Training on biochar preparation was carried out at the different locations and land was prepared for the planting of maize in the experimental plots. Soil samples from the different fields were collected and analysed in the laboratory. These plots were pegged and planted. The composting processes that were initiated at different locations were completed and the compost and biochar prepared were used for planting maize. These organic amendments were applied two weeks before
planting of the maize. Cleaning of the maize field was done, growth and yield parameters were collected. A student from the higher teachers training college was involved in the planting and monitoring of one of the maize experimental fields Yoke- Muyuka. The maize has been harvested and yields for biochar and compost manure plots found to be comparable with those of inorganic fertilizer.
Martha Mounongo a student being supervised by the PI defended her Masters Degree thesis as well as Longue Morel who was being supervised by the co PI. Nkenganyi Felix, a student from the higher technical teachers training college is currently preparing his thesis. A draft article on the preparation and characterization of compost and biochar was prepared. A focused group discussion showed that many farmers were interested in using cocoa pod husk for biochar and compost manure production.They found it as a cheap source of fertilizer for their farms. Some of the farmers are already using these organic fertilizers in their farms. In fact during this group discussion, they visited a maize farm planted by some participating farmers using compost manure from cocoa pod husk.
However, they requested that a follow up from the trainer is needed to make sure that they are doing the right thing in the field.In most cases, they abandon the initiative. Secondly, they raised the issue of more training and sensitisation to other farmers. Most farmers are reluctant to use a technology they don`t master so continuous training will help them to master their skills. This is very important for for those who did not join the training at the beginning.
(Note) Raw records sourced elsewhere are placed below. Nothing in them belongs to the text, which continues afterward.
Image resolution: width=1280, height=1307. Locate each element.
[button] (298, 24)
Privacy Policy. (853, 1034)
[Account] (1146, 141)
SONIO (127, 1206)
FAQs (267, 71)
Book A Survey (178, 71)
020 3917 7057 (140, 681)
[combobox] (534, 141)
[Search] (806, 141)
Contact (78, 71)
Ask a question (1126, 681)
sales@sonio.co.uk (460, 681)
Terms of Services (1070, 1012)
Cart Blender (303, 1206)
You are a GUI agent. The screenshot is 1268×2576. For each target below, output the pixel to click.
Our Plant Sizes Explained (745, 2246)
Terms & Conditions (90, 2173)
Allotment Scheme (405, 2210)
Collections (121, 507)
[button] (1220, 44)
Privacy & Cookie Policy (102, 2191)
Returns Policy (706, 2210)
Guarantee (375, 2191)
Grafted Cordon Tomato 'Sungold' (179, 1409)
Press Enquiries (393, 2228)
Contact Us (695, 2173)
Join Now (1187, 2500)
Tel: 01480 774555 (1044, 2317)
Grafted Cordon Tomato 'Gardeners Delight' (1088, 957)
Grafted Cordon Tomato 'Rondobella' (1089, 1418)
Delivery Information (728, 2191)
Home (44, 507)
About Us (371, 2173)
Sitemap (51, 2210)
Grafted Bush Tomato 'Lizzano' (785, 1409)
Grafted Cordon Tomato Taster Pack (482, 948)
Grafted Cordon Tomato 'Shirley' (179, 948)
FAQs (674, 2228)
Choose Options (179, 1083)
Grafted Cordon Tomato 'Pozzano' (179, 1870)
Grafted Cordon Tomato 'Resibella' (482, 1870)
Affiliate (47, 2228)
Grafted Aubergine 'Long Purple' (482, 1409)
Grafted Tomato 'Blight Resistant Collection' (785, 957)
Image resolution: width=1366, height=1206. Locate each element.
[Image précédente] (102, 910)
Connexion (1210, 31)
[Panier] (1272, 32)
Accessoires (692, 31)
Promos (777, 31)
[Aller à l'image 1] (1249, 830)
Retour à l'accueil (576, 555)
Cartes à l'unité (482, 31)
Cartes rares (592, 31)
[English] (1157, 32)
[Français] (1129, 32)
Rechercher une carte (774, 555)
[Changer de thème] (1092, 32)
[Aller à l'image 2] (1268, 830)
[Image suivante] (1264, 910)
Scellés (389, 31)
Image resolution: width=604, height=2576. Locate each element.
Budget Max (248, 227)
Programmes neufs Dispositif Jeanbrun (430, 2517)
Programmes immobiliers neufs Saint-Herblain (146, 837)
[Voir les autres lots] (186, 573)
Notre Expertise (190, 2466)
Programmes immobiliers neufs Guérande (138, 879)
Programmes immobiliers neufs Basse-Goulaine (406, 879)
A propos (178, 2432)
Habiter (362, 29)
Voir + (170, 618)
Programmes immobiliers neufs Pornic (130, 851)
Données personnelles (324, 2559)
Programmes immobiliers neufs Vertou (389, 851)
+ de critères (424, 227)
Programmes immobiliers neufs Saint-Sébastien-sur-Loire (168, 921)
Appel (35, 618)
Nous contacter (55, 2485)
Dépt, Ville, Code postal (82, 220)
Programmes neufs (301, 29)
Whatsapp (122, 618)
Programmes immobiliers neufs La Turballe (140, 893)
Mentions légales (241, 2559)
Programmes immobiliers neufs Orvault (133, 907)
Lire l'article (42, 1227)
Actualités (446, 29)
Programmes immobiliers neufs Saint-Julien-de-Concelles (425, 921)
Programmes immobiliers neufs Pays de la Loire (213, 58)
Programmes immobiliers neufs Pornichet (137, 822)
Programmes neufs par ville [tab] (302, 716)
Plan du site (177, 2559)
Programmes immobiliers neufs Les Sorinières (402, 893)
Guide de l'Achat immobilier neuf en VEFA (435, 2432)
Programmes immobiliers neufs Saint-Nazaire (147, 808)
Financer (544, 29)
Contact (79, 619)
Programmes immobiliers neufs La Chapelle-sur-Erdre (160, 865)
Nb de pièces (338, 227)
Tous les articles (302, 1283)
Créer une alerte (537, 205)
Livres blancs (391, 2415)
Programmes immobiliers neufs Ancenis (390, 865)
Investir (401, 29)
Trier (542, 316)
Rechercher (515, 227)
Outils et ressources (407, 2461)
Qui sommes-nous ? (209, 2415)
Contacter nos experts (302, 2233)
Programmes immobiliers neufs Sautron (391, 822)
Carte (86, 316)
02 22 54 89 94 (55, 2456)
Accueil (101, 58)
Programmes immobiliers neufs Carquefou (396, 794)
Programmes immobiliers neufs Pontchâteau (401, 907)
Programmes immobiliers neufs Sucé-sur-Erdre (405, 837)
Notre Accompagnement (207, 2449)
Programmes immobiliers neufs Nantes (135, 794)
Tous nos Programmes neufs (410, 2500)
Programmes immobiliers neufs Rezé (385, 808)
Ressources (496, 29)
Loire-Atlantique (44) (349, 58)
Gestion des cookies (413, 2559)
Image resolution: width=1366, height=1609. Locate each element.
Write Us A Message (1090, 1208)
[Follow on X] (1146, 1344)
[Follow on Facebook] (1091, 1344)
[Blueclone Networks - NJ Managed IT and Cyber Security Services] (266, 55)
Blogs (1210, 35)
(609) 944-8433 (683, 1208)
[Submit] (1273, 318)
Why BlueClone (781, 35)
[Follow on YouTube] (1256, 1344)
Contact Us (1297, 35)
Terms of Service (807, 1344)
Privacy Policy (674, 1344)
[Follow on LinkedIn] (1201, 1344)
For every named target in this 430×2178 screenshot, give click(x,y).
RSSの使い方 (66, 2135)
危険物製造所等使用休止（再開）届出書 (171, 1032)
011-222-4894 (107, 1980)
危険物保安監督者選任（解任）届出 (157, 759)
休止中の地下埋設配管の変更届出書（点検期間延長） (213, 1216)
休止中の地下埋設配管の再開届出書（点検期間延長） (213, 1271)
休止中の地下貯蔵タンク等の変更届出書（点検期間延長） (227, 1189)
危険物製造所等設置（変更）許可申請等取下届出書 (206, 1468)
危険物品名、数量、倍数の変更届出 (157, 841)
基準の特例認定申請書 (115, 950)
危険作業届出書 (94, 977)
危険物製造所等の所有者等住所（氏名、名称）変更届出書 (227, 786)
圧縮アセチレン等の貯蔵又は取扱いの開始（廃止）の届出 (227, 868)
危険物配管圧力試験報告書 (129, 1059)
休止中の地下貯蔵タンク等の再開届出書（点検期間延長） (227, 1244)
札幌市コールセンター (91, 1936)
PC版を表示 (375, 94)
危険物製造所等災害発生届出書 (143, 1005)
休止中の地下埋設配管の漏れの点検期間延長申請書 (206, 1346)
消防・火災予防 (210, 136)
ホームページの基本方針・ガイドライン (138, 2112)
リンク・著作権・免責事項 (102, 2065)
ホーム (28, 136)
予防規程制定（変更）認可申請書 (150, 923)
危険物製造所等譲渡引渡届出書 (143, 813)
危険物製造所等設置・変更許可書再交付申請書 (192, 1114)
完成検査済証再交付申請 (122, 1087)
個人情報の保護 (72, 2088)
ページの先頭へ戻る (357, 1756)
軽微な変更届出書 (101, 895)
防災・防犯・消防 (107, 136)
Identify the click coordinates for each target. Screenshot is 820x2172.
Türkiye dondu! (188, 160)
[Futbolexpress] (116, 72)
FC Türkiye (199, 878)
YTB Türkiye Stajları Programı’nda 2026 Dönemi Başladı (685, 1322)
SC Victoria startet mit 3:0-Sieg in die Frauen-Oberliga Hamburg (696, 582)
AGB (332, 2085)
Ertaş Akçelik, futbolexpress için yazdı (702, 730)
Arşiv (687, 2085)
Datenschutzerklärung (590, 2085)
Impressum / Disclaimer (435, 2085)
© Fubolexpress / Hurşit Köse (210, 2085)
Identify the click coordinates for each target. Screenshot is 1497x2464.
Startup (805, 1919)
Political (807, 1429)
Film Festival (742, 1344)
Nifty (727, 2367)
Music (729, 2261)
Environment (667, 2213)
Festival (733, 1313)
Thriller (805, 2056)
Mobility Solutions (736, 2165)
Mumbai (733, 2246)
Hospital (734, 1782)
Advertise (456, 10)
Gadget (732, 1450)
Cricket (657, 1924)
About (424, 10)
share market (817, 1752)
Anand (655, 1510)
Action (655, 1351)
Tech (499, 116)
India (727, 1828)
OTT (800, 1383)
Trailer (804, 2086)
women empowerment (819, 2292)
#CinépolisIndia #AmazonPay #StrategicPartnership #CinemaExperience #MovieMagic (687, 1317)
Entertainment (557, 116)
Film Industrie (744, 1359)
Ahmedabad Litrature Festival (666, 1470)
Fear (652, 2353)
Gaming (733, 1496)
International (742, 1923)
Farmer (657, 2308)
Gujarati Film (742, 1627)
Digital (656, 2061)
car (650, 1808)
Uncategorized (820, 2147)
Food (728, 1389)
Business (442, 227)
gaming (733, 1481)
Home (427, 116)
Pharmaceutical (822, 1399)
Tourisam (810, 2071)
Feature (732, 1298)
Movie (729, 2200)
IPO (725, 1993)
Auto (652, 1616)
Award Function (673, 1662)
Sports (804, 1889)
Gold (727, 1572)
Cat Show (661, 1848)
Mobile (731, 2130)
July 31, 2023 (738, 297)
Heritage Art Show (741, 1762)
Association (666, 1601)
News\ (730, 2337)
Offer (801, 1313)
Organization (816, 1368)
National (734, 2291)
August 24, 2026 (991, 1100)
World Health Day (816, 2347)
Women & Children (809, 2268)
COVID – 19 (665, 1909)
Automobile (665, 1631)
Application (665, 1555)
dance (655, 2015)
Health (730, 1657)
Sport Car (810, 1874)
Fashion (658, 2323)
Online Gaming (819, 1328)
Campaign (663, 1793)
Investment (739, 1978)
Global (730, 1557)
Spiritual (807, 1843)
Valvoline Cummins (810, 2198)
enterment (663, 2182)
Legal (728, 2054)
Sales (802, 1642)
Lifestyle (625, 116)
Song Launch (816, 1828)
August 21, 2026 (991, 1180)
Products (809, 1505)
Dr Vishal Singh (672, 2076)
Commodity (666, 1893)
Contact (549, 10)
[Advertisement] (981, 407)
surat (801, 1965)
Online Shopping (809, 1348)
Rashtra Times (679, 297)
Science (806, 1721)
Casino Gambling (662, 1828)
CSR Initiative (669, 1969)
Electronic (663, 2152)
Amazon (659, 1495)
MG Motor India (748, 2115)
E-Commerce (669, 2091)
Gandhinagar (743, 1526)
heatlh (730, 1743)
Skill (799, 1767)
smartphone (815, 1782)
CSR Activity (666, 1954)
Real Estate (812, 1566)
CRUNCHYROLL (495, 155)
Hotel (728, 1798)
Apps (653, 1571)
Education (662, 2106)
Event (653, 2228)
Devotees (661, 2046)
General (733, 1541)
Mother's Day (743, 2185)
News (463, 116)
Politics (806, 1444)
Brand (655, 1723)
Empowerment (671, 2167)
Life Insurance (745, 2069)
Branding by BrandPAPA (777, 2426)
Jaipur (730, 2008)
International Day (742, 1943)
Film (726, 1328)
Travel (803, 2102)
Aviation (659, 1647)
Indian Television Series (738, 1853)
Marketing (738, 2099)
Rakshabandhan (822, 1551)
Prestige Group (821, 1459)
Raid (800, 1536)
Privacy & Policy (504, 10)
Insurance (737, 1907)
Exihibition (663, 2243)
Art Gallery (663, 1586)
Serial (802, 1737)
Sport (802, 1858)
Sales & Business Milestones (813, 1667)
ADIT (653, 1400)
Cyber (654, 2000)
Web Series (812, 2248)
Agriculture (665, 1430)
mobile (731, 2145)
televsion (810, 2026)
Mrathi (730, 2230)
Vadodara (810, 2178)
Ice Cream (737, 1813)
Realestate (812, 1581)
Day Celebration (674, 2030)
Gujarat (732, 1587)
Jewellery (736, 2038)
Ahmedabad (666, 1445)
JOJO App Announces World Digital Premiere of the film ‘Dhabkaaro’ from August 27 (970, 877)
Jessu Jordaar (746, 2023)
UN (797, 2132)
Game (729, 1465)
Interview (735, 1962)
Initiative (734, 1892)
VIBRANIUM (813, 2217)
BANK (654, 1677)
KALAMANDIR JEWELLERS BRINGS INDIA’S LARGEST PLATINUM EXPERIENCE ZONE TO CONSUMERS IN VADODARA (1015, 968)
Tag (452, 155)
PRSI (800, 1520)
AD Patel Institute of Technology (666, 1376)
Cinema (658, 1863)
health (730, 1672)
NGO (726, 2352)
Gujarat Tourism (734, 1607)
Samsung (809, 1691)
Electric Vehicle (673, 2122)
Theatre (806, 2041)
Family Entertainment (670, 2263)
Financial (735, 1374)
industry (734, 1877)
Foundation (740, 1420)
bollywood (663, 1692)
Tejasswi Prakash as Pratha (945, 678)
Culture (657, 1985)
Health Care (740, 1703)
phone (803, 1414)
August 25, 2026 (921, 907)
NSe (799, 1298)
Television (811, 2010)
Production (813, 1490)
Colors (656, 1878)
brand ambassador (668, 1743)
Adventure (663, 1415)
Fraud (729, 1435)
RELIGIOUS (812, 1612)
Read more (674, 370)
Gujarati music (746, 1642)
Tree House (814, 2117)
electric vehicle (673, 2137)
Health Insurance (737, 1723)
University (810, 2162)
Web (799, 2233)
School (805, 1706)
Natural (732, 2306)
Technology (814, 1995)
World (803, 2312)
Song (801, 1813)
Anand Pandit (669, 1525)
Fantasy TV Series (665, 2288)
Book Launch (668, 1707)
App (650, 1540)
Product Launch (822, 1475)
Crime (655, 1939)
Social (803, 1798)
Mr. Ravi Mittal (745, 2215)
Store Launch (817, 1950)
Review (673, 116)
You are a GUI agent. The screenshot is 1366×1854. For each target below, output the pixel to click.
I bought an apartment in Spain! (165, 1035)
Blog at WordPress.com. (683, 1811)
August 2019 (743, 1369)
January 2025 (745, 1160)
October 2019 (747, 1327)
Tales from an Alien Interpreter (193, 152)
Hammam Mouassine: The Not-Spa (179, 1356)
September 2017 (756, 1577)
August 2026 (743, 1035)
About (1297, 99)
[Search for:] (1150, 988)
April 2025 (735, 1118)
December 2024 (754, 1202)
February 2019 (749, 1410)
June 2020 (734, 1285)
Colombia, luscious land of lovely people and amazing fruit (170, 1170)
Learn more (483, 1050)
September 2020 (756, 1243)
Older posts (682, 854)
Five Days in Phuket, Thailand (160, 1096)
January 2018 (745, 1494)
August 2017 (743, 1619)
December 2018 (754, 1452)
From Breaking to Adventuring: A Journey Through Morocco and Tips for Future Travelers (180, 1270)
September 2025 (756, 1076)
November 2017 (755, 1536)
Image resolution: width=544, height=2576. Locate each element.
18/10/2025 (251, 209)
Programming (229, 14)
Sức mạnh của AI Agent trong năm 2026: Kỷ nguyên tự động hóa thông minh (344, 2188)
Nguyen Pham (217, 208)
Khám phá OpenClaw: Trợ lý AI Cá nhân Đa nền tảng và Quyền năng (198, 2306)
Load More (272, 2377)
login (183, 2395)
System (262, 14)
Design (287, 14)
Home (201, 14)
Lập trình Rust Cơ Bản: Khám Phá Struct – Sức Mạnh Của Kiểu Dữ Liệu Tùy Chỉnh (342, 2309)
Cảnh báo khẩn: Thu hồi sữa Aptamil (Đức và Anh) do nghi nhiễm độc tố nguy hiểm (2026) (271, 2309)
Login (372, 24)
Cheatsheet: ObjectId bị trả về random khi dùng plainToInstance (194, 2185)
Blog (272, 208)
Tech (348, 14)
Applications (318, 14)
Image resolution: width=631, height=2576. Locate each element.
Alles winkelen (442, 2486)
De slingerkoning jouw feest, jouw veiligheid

Farmers are practicing composting and/or biochar production in their farms and many more are willing to learn the techniques of producing these organic materials.
Cocoa pod husk is often left in farmers` fields as waste. Converting this material to biochar and compost for soil amendment has multiple benefits. Biochar and compost are evaluated globally as a means to improve soil fertility, promote plant growth and resistance to biotic stresses, and to mitigate climate change. Therefore, biochar and compost are alternative to control the black pod disease and cocoa yields in small holder farmers. This will result in reduced spending in buying chemicals for the treatment of the disease as well as time spent to take care of the farms. This will leave the farmers with more time to indulge in other income generating activities that will improve their standard of living. The higher crop yield will improve farmers` income thus reducing extreme poverty among small holder farmers.
Converting cocoa pod husk into biochar and compost will provide a cheap source of fertilizer to improve food security and reduce hunger and malnutrition. Using these organic fertilizers will help the farmers to produce more without depleting their soils. During this project many people were trained ranging from farmers to students. This important aspect of the project of capacity building is a powerful tool for development.